[Word and element location rows]
────────────────────

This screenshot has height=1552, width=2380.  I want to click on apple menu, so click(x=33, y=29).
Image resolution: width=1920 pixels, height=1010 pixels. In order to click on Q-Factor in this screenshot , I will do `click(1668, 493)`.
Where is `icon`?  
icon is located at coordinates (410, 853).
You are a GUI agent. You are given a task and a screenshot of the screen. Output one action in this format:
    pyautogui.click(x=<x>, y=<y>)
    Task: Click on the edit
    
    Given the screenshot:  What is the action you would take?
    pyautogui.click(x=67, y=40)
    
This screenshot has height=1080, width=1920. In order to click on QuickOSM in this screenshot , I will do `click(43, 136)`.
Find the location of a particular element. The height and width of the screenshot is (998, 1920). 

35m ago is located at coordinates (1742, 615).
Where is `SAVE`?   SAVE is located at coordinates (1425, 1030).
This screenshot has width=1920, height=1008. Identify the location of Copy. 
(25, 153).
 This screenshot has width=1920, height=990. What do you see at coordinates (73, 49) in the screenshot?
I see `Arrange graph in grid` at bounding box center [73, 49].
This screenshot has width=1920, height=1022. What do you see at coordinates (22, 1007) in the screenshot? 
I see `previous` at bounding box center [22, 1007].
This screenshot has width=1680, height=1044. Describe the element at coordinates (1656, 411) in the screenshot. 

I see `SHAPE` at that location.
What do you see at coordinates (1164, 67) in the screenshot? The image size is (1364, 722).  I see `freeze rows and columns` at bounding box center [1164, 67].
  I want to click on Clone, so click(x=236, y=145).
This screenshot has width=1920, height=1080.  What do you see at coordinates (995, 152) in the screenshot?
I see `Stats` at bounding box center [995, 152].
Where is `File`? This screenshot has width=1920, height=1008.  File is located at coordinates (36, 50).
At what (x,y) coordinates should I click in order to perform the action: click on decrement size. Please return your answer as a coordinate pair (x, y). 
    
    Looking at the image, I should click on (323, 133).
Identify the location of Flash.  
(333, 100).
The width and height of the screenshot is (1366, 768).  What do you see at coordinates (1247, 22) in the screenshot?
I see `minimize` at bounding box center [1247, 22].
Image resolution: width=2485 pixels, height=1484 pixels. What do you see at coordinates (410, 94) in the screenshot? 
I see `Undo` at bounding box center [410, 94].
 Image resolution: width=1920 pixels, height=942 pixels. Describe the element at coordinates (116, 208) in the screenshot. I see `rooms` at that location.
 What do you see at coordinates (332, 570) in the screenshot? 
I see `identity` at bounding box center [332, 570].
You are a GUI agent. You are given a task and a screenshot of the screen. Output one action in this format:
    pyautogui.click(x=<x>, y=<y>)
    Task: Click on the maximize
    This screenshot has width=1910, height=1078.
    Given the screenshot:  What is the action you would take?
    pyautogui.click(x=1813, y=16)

────────────────────

EXERCISE AIM
Identify every line in the rows above that contains the word "will", and copy each of those lines in full.

RESULT FOR THIS TASK
Image resolution: width=1920 pixels, height=1010 pixels. In order to click on Q-Factor in this screenshot , I will do `click(1668, 493)`.
This screenshot has height=1080, width=1920. In order to click on QuickOSM in this screenshot , I will do `click(43, 136)`.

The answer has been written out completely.